PREMIER ACTE
La scène représente la grand'place d'un modeste village. Un vieillard péniblement appuyé sur un bâton vient d'y arriver. Des enfants, les uns goguenards, les autres pitoyables, contemplent le bonhomme et l'entourent.
LES ENFANTS, animés de sentiments divers
Où vas-tu, blanc vieillard, par ces tristes novembres?
Cherches-tu quelque endroit où reposer tes membres?
Vas-tu chez l'Espagnol ou bien chez le Kroumir?
LE VIEILLARD, bien las, si las…
L'épave choisit-elle un lieu pour y dormir?

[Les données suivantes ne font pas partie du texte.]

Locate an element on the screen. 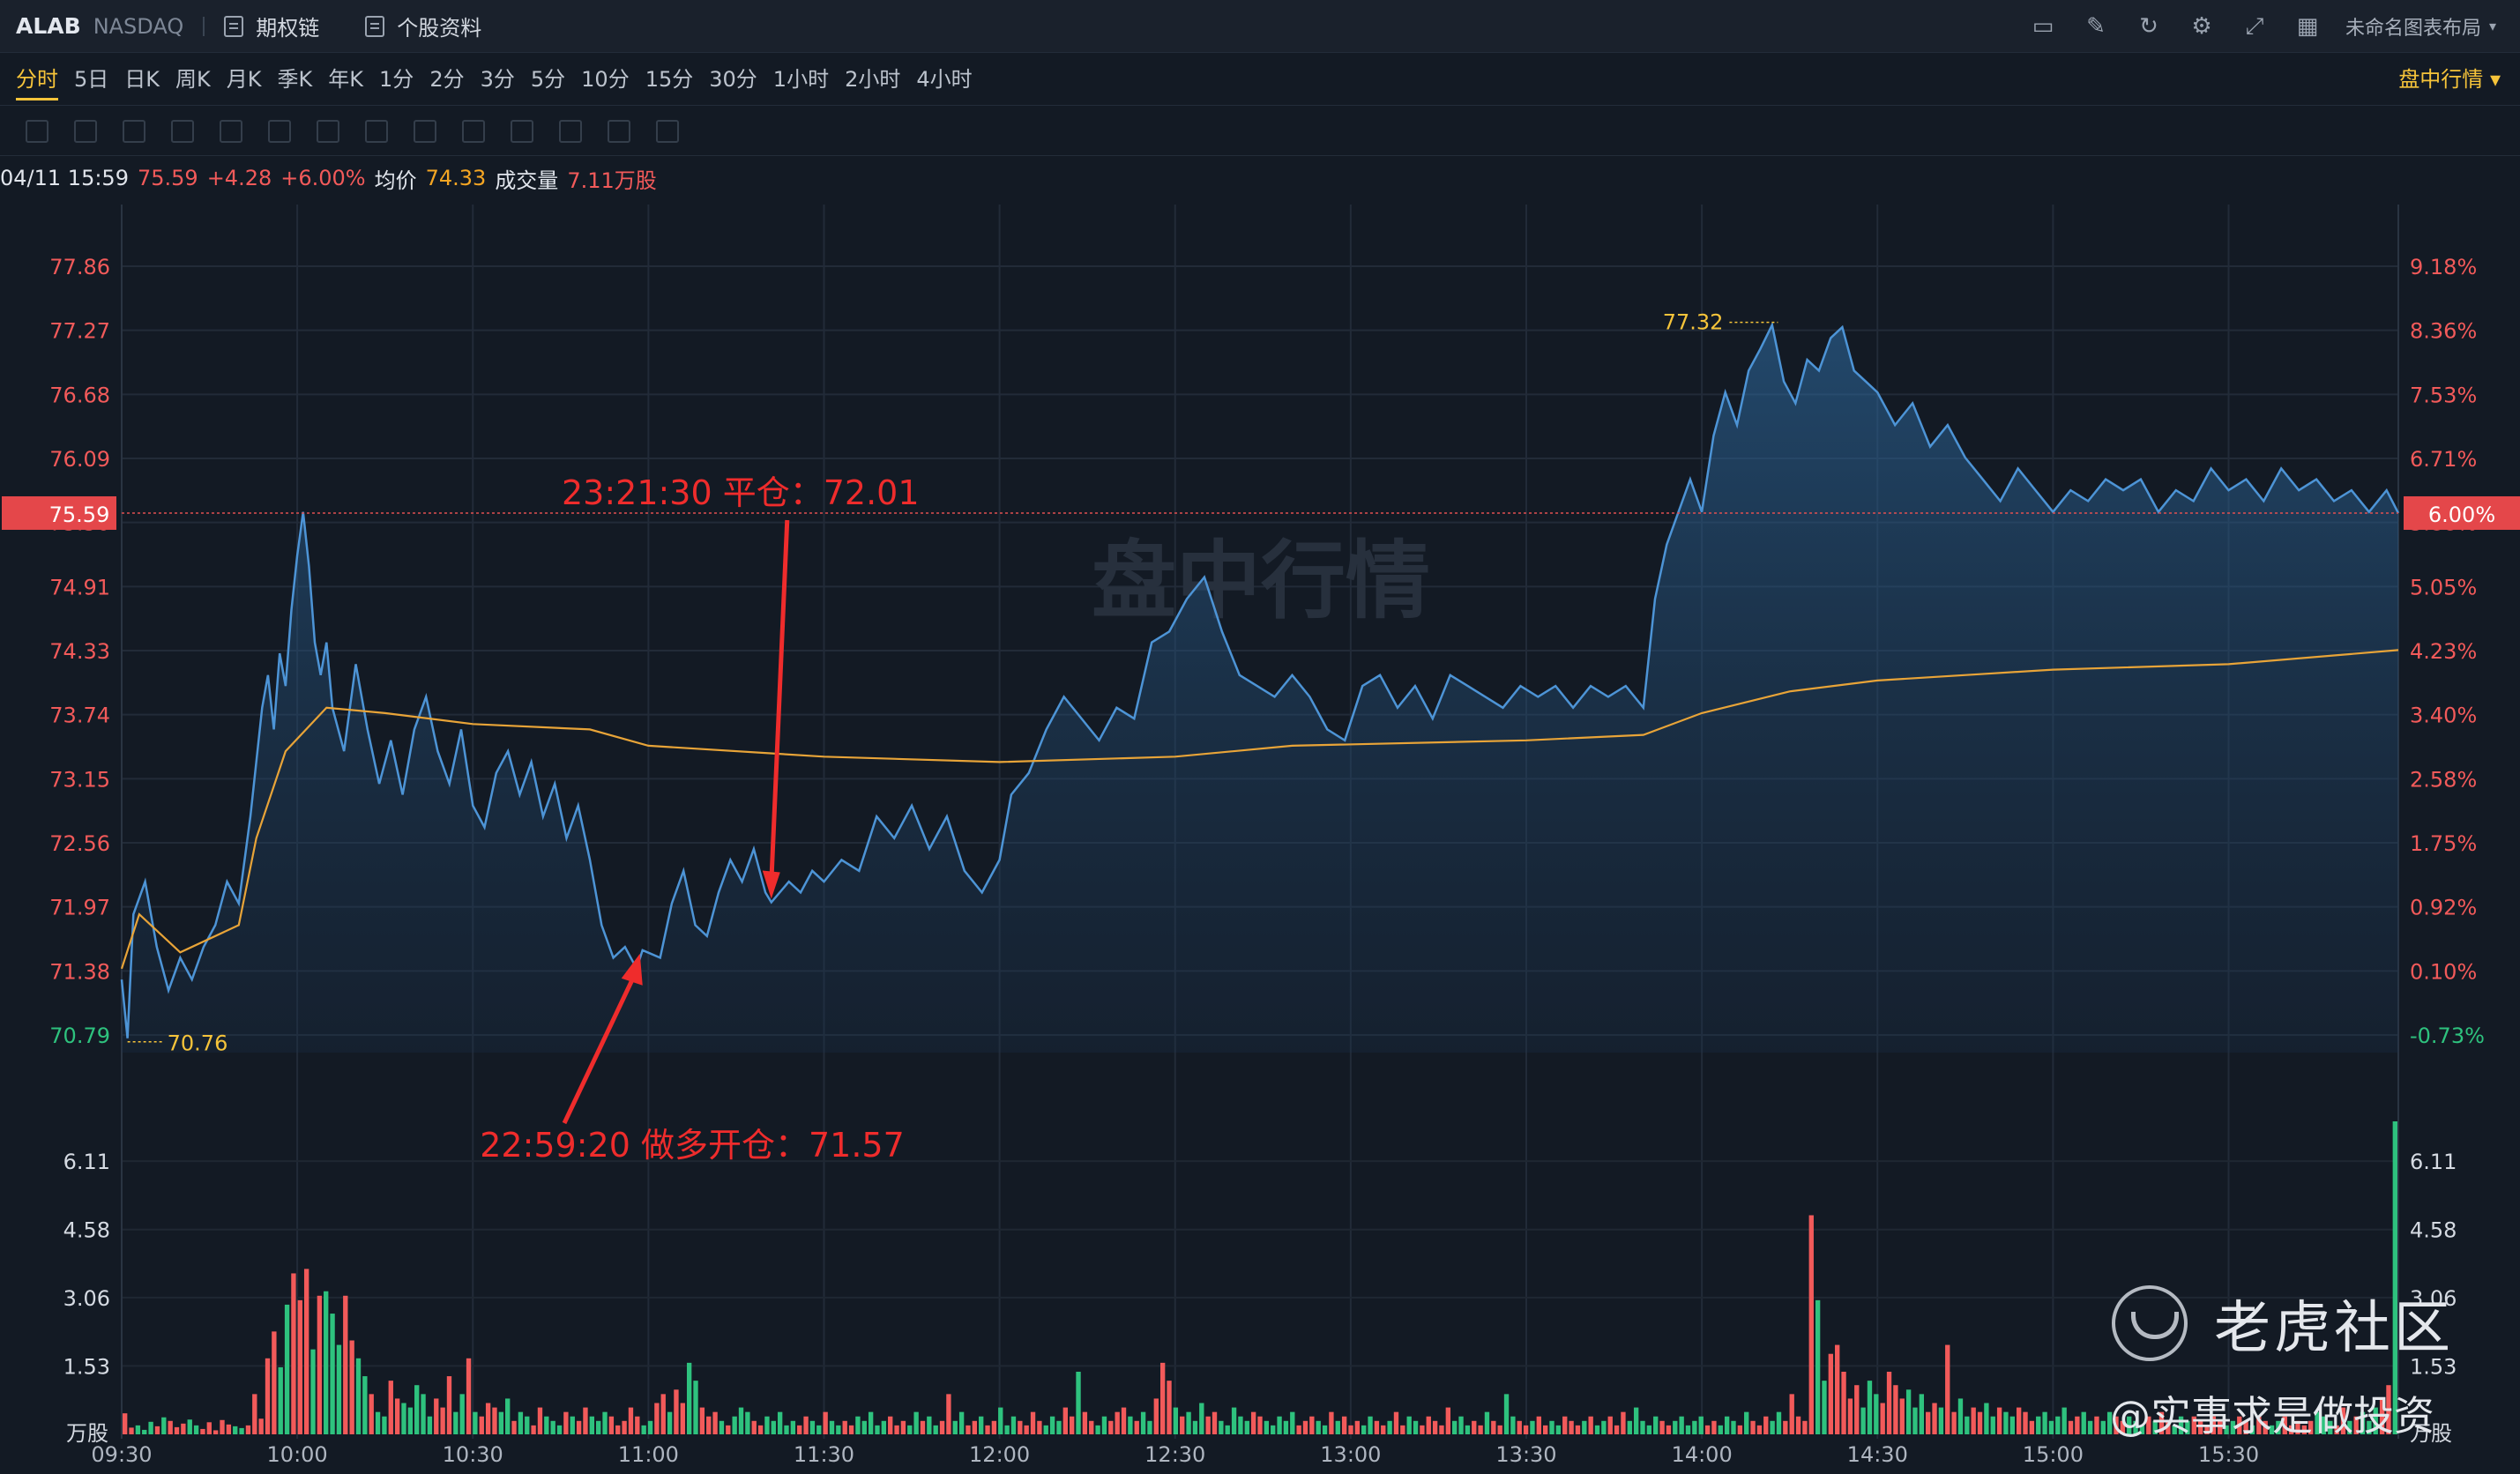 The image size is (2520, 1474). line-tool-icon is located at coordinates (37, 131).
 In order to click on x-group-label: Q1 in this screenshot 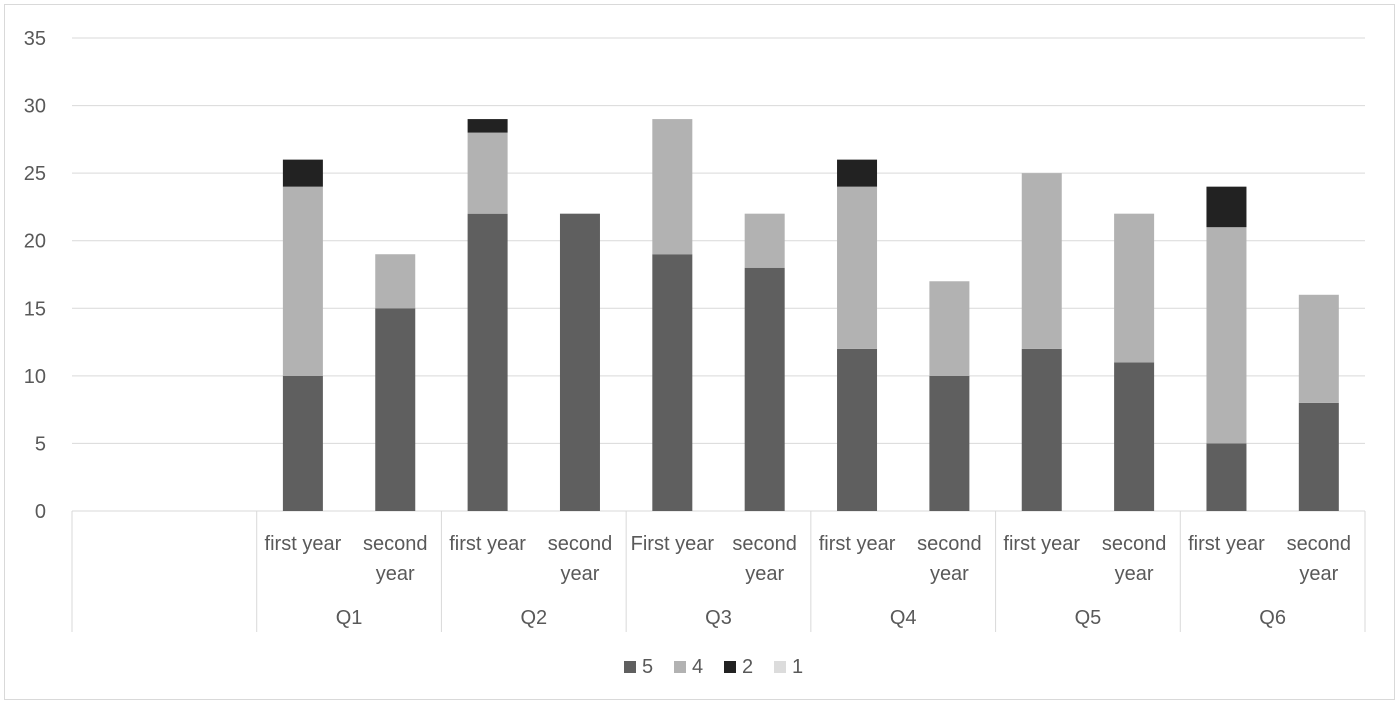, I will do `click(350, 618)`.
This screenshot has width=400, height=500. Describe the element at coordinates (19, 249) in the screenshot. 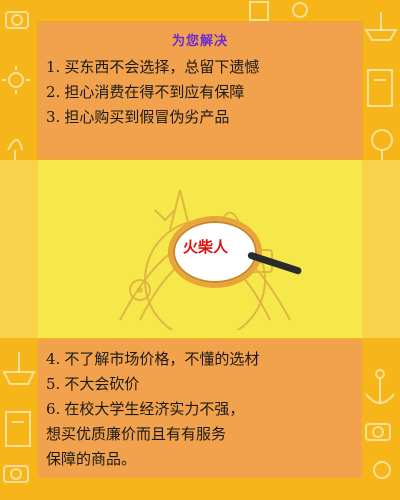

I see `band-edge-left` at that location.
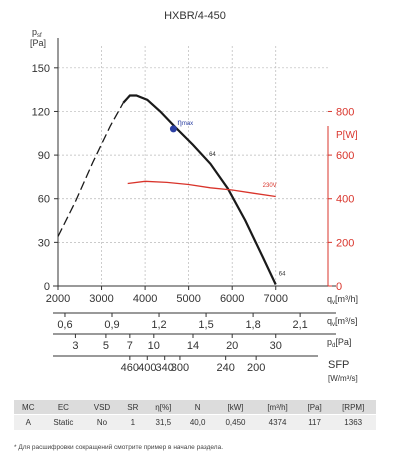 The width and height of the screenshot is (400, 465). What do you see at coordinates (188, 299) in the screenshot?
I see `x-axis-tick-label: 5000` at bounding box center [188, 299].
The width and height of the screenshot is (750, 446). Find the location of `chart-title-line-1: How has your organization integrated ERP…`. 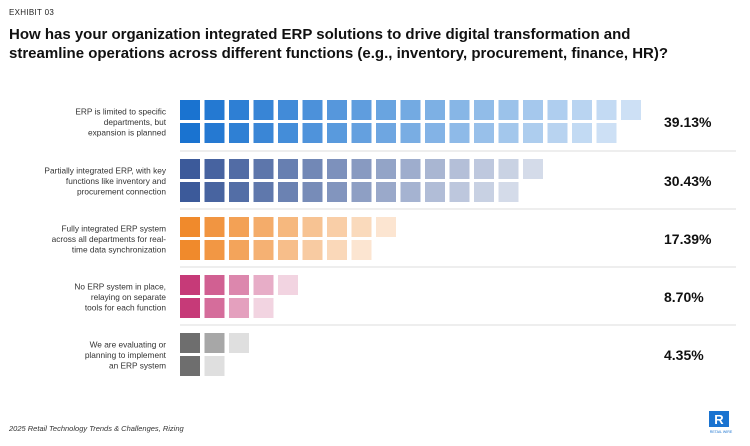

chart-title-line-1: How has your organization integrated ERP… is located at coordinates (320, 34).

Que sais-je? Ah! mes enfants, voici la nuit qui tombe,
Peut-être, au lieu d'un toit, trouverai-je une tombe!
PREMIER ENFANT, hypocrite
Pourquoi ne viens-tu pas, alors, chez mes parents?
(Demande à mes amis qui s'en portent garants)
Ils te réserveront une place à leur table.
DEUXIÈME ENFANT, rageur, au premier
Dis plutôt, camarade, une place à l'étable;
Car ton père fort dur et ta mère sans coeur
Recevront ce pauvre homme avec un air moqueur.
TROISIÈME ENFANT, fier
Vieillard viens chez mon oncle. Il est garde champêtre.
Vois ces riches troupeaux qui s'en vont aux champs paître:
À leurs maîtres, il peut dresser procès-verbal.
QUATRIÈME ENFANT, cossu
Papa tient cabaret, épicerie et bal.
Chez lui, sans crainte, avant de reprendre ta route;
O pâle voyageur, viens-t'en boire une goutte.
CINQUIÈME ENFANT, une petite fille
Vivant d'une pension de veuve de sergent,
Ma mère, cher Monsieur, n'a pas beaucoup d'argent.
Mais, ce qui vaut bien mieux, elle est jeune et jolie.
LE VIEILLARD, enthousiaste, à la petite fille
De tous ces galopins, c'est toi la plus polie,
Blonde enfant! Conduis-moi jusques à ta maman
Car (je le sens déjà) je l'aime énormément.
Le vieillard, tenant l'enfant par la main, s'éloigne dans la direction de la maison de la petite.—Rideau.